SpikyPanda - MOx Gas Discrimination

Understanding the use case

▼

Low-cost gas detection - Commercial metal oxide semiconductor (MOS) sensors are cheap, robust, and widely deployed for indoor air quality, industrial safety and environmental monitoring. Their main limitation is selectivity: a single sensor cannot tell two reducing gases apart, because very different molecules can produce nearly identical resistance responses.

Electronic nose array - The classical answer is to build an e-nose: run several MOS sensors in parallel, each with a slightly different sensing layer, and let a model learn the multi-dimensional response signature. This demo reproduces that idea on real data from the DotVision experimental chamber, fusing the 5 most diagnostic sensors into a single input stream.

The Pumba device - The long term goal of the project is Pumba, a self-contained microelectronic device that continuously detects and discriminates volatile organic compounds in real time. It needs a classifier small enough to run on a constrained MCU, which is why this demo focuses on compact, single-layer recurrent models rather than deep stacks.

This sample reproduces the experiment described in Dirani et al., Discrimination of different COV using MOS sensors (DotVision, 2024), which reaches 89.7% accuracy with a 5-layer LSTM and teacher/student knowledge distillation. Here we replace that whole stack by a single-layer SpikyPanda GRU with 37 neurons and 592 synapses, fed by a 5-sensor e-nose fusion with engineered features, 2-second temporal windows, cross-entropy loss and best-weights checkpointing. Measured accuracy: 95.5% on the held-out test set, exceeding the published result by 5.8 points while running inference in 0.20 ms per window on the JavaScript runtime.

Understanding the data

▼

Experimental chamber - A sealed chamber equipped with 13 commercial MICS 6814 / MICS 4514 metal oxide sensors, each with its own integrated heater.

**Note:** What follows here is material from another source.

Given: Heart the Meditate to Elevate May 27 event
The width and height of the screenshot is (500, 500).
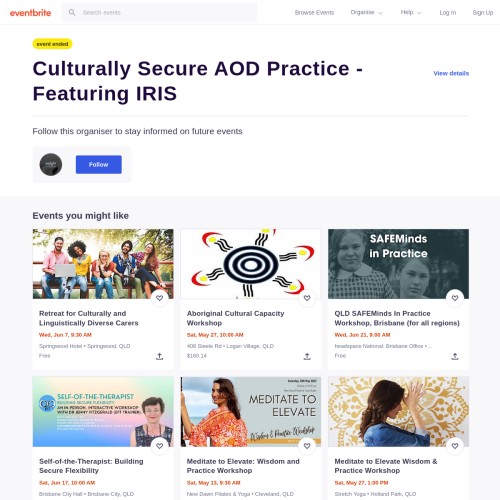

Controlled pumps inject acetone or hydrogen chloride (HCl) while a centralized control system cycles the ambient temperature between 0°C and 200°C and maintains a fixed humidity. Raw resistance is sampled at about 50 Hz.

Why 5 sensors, not 13 - The original paper identifies two distinct sensitivity clusters: MOX 9 and MOX 13 respond strongly to acetone, while MOX 5, MOX 21 and MOX 25 are the most reactive to HCl. Fusing these 5 sensors gives the classifier one "specialist" per gas family plus cross-validation, which is exactly what an e-nose array is supposed to offer.

6 raw columns per sensor - For each timestep the device records temperature, RH, heat (heater setpoint), R (sensing layer resistance), Ratio and Difference (two precomputed baseline-normalized quantities). Temperature, humidity and heater state are shared across sensors. R, Ratio and Difference are per-sensor.

Per-sensor normalization - Each MOS sensor has its own baseline: R0 (median resistance observed in clean air). The preprocessing script computes Rn = R / R0 per sensor, which is the standard e-nose feature because it is unit-free and comparable across sensors regardless of their individual sensitivity. Rn is approximately 1 in clean air and moves up or down depending on the reaction chemistry.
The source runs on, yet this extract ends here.